When it comes to innovation, the phrase “thinking outside of the box” is a cliché. But when it comes to using a “big box” retailer to extend health care beyond the walls of a hospital, clinic or doctor’s office, the highly effective collaboration between integrated health system Geisinger and retail giant Best Buy elevates the idea to a new level.
Since 2022, Geisinger has leveraged Best Buy’s Geek Squad to deliver, install and activate remote-care management devices from the health system. The devices include blood-pressure cuffs, body weight scales, thermometers and glucose meters to monitor patients’ health at home and transmit data back to their care team at Geisinger.
“We saw improvement as far as our patient engagement and time to activation on the devices, and saw the importance of getting the devices to them—not just through UPS—but hand-delivered, creating a new level of customer experience,” said Emily Fry, MHA, vice president of innovation operations for the Steele Institute for Health Innovation at Geisinger.

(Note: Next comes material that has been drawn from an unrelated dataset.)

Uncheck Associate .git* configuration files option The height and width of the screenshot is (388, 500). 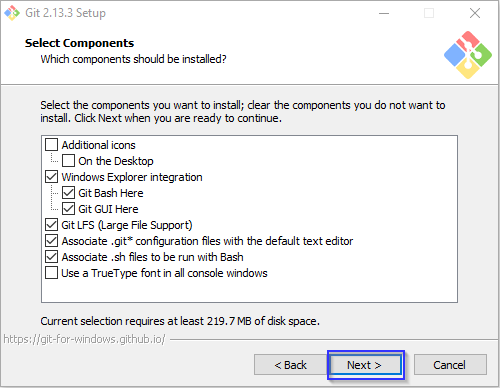pyautogui.click(x=51, y=241)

In an early pilot with 300 patients, researchers found that using the Best Buy Geek Squad led to:
- 50% faster time to activation of devices.
- 19% higher rate of patient adherence to using wearable device.
- 18% reduction in technical issues reported.
“Geisinger is utilizing Best Buy Health to build out a care continuum model with the enabling technology of remote-patient monitoring—but it is more than that,” Fry said at the Healthcare Information and Management Systems Society (HIMSS) Global Health Conference in Orlando, Florida.
First and foremost, it’s about building a care model and adapting the technology to support it is secondary, Fry said.
“The support services make this possible,” she added.
Data transmission can be alarming
Geisinger has cared for more than 27,000 patients using remote technology since 2010, including 3,000 using the Best Buy—formerly Current Health—platform.
ConnectedCare 365 is being used by 14 clinical programs for patients in acute care episodes, those in pre-surgical or post-acute transition, and those receiving low to complex management of their chronic conditions.
“Our goal is to manage, in a care model, all of these different patient population sets and deploy remote patient monitoring technologies across the organization,” Fry said.
Some patients require continuous monitoring, others only intermittent monitoring, and others self-report using the scale or BP cuff.
The more monitoring there is, the more data comes in. It is important to understand what data is important to respond to, what is clinically relevant and what is not, Fry said, so getting it right is part of the learning process that Geisinger is still going through.
Fry added that Geisinger has had to acquire much of this knowledge through its own experience as “there’s not a ton of scientifically backed studies around the use of these devices in poly chronic populations,” except for BP cuffs, which she encouraged everyone to use.
“There’s a lot of data on the use of BP cuffs in chronic hypertension: Use the remote blood-pressure cuff,” Fry said. “It is proven to help.”
Geisinger is researching what volume of “touches” patients need, what level of health professional needs to deliver them and what do patients prefer.
“The key here is the personalization through the mode you want to be communicated with on the Best Buy Health app—they have the notifications,” Fry said. If needed, a nurse can call or text you, but it is also not needed all the time because there are automatic notifications to tell you to take your blood pressure or step on the scale.”
AMA MAP™ Hypertension is an evidence-based quality improvement program that provides a clear path to significant, sustained improvements in BP control. With the AMA MAP program, health care organizations can increase BP-control rates quickly. The program has demonstrated a 10% increase in BP control in six months with sustained results at one year.
Patients’ conditions affect expenses
Billing and return on investment (ROI) are still unclear also. Traditional fee-for-service billing won’t cover all expenses and there is no raw number of patients that will create a tipping point, Fry said, noting that it is patients’ conditions that affect expenses and revenue, not the volume.
Fry was joined by Benjamin Zaniello, MD, MPH, chief medical officer for Best Buy Health, who added that what may drive ROI is being able to discharge someone faster or letting them go home rather than to a skilled nursing facility. Caring for someone at home also boosts capacity by freeing up hospital beds or time for primary care office visits.
Geisinger’s bottom line is boosted by having its own health plan and by participating in an accountable care organization, Fry said.
“We are incentivized to keep patients healthy and keep them at home,” she explained.
Leveraging Best Buy’s logistics
There is skepticism, noted Dr. Zaniello, from some about the retailer’s entry into health care.
“One of the questions we always get—and I have gotten it pretty much every hour on the hour, if not more, at HIMSS—is: ‘Who are you in health care? You have big box stores and sell retail items,’” Dr. Zaniello said.
“But,” he noted, “we have a huge logistics network that is often delivering items—sometimes related to health care, sometimes yes, the TVs that are associated with us—into the home.”
The “ultimate goal” for Best Buy is to make the process of receiving care at home easier by bringing in the needed technology, helping patients use it, and making sure it works inside their homes.
In separate remarks at the conference, HIMSS CEO Hal Wolf welcomed untraditional players into the health care arena. Retailers and banks, for example, are often considered way ahead in their use of IT.
Health care “has to learn from other industries,” Wolf said.